## TASK STATEMENT:
Your answer should consist of every line from the records that holds the string "Select".

## DATA SHOWN:

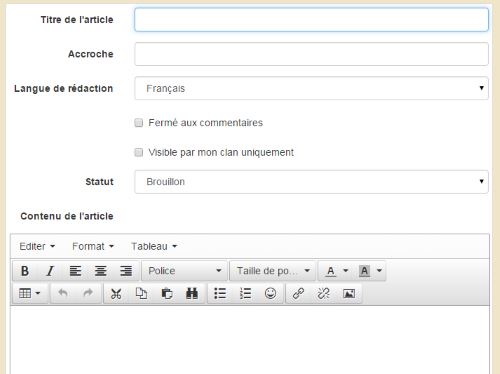Check the Fermé aux commentaires box

(139, 123)
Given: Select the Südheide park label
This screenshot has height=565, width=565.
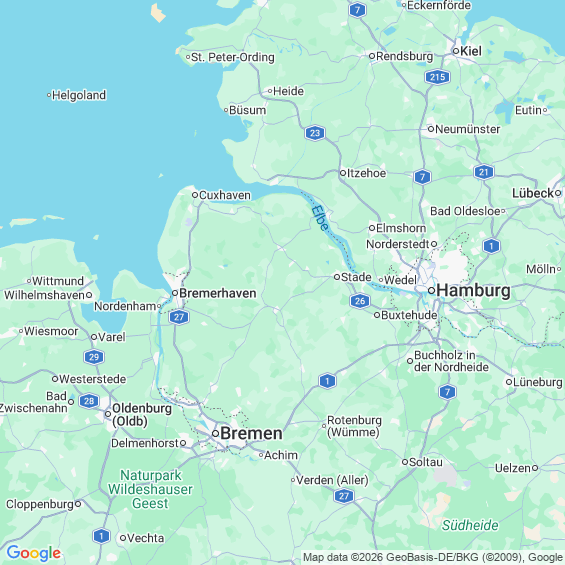Looking at the screenshot, I should coord(470,525).

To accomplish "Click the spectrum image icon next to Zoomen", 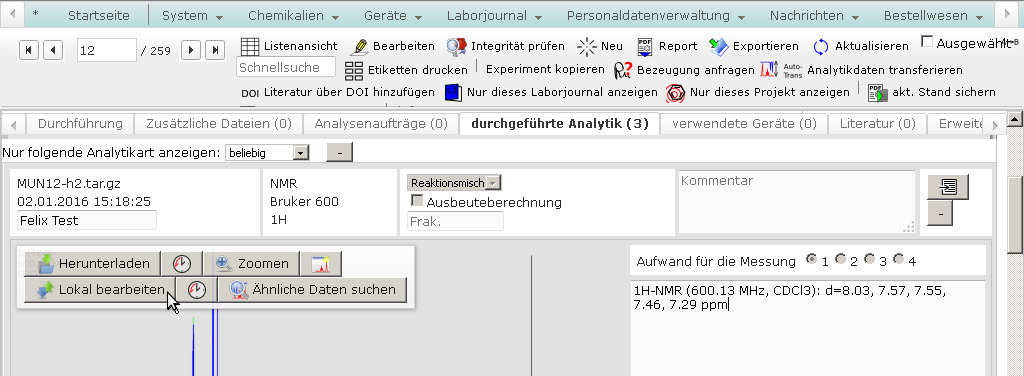I will 321,264.
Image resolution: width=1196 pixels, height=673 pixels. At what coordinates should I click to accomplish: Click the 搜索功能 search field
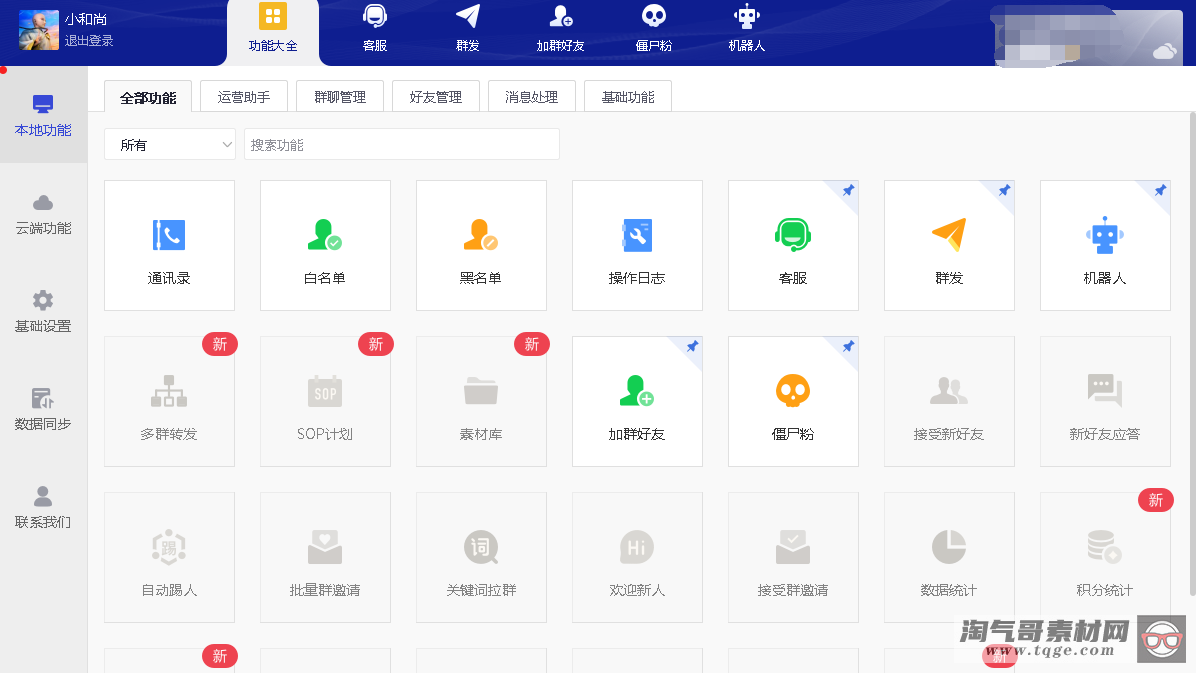(x=401, y=144)
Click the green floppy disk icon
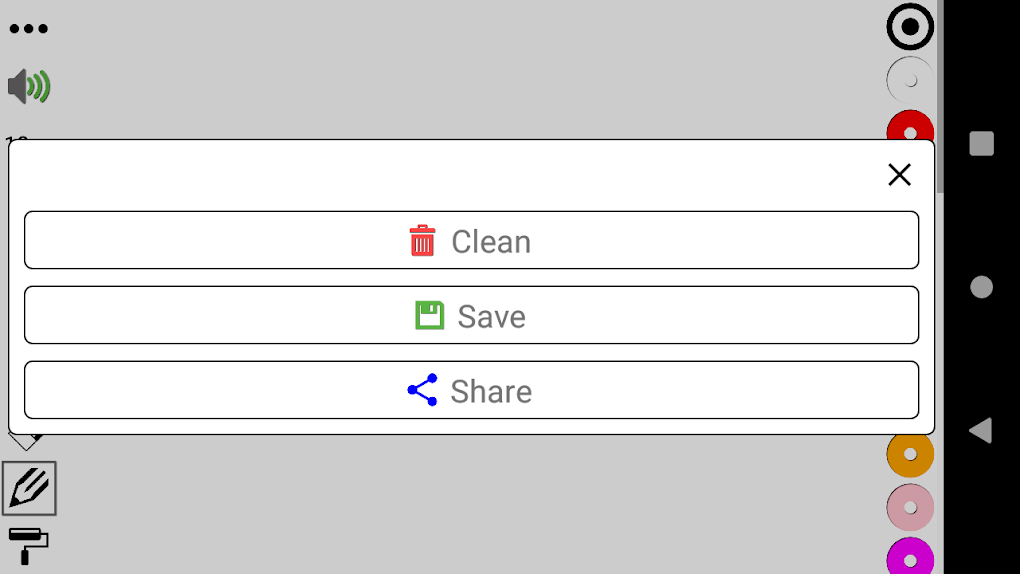Viewport: 1020px width, 574px height. pyautogui.click(x=430, y=316)
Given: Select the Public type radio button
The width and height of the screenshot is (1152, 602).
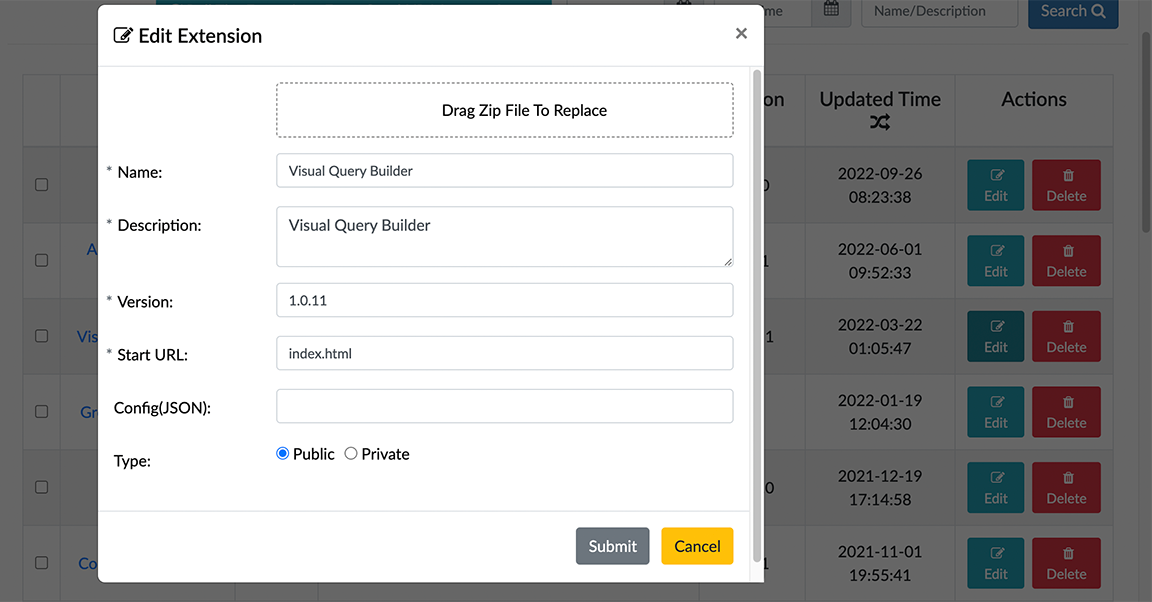Looking at the screenshot, I should click(x=283, y=454).
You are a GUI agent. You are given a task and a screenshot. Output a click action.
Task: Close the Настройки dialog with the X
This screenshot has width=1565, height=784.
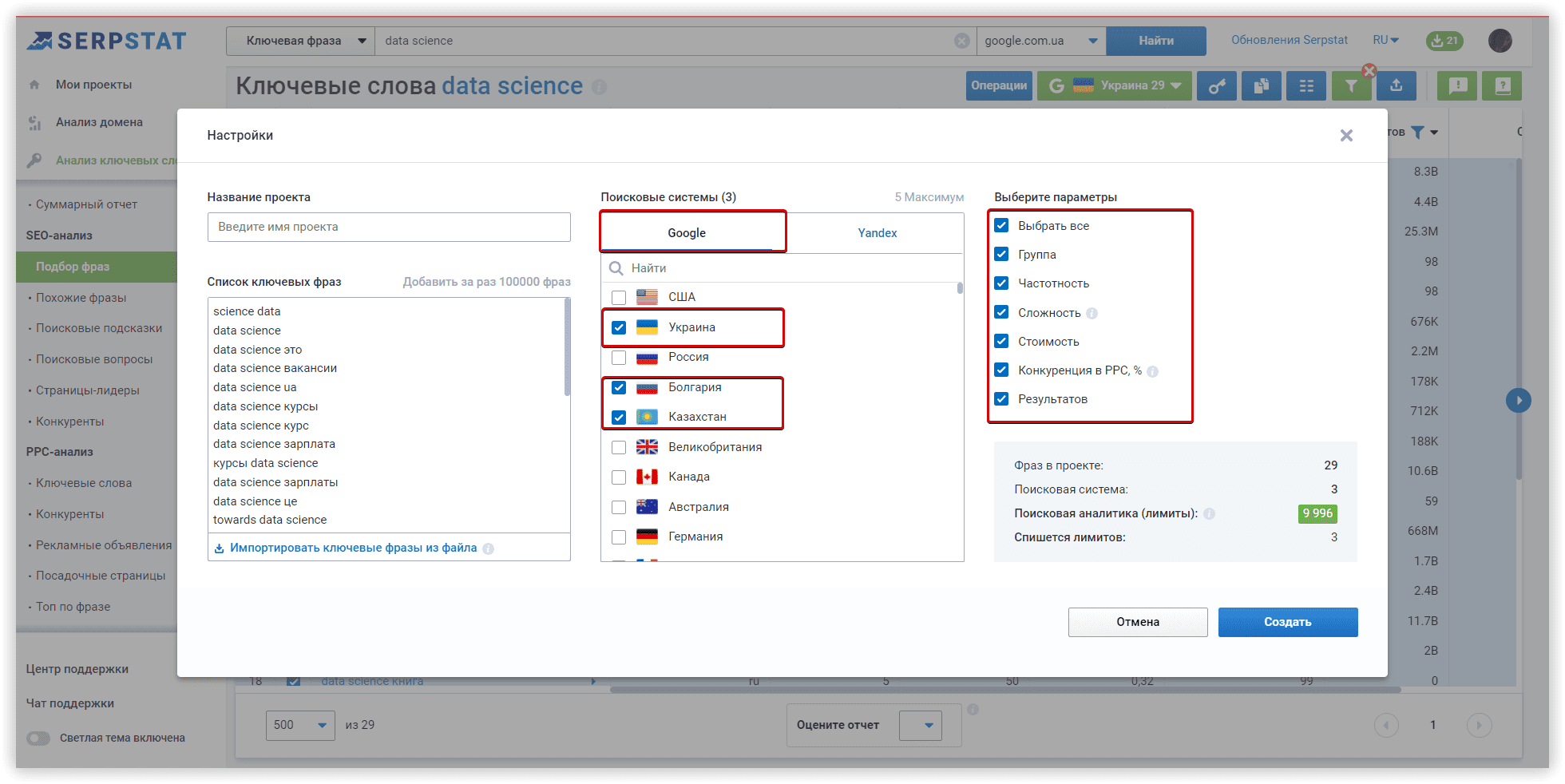click(1346, 136)
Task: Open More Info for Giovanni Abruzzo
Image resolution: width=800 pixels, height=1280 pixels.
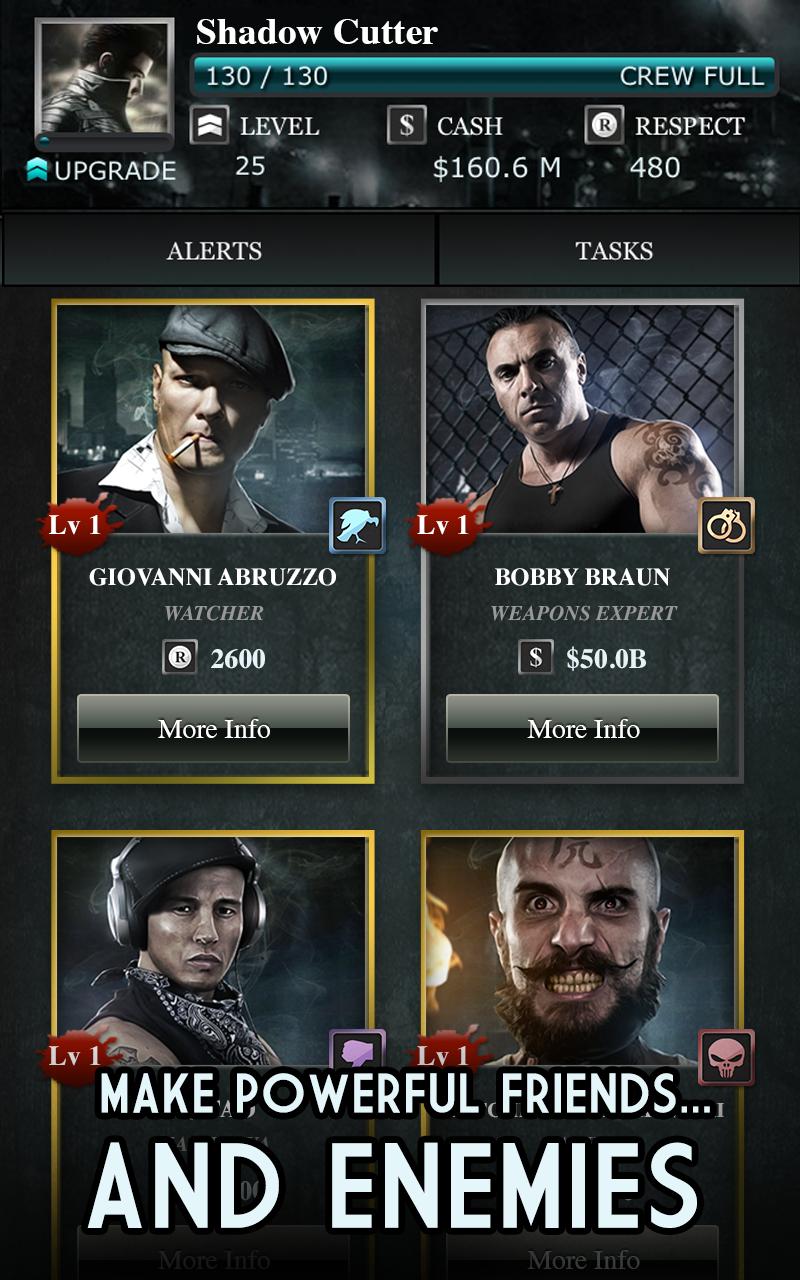Action: [213, 729]
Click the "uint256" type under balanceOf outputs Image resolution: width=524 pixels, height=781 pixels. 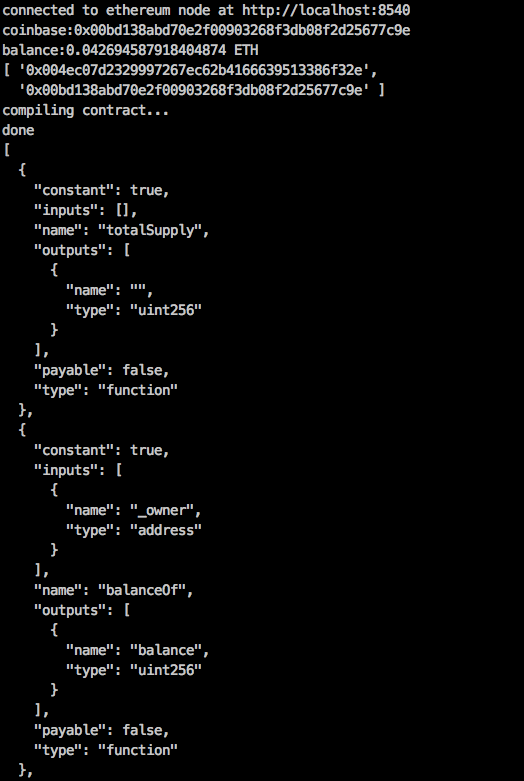tap(166, 670)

## SOLVED PROBLEM:
Given: Select the Südheide park label
Given: Select the Public type radio button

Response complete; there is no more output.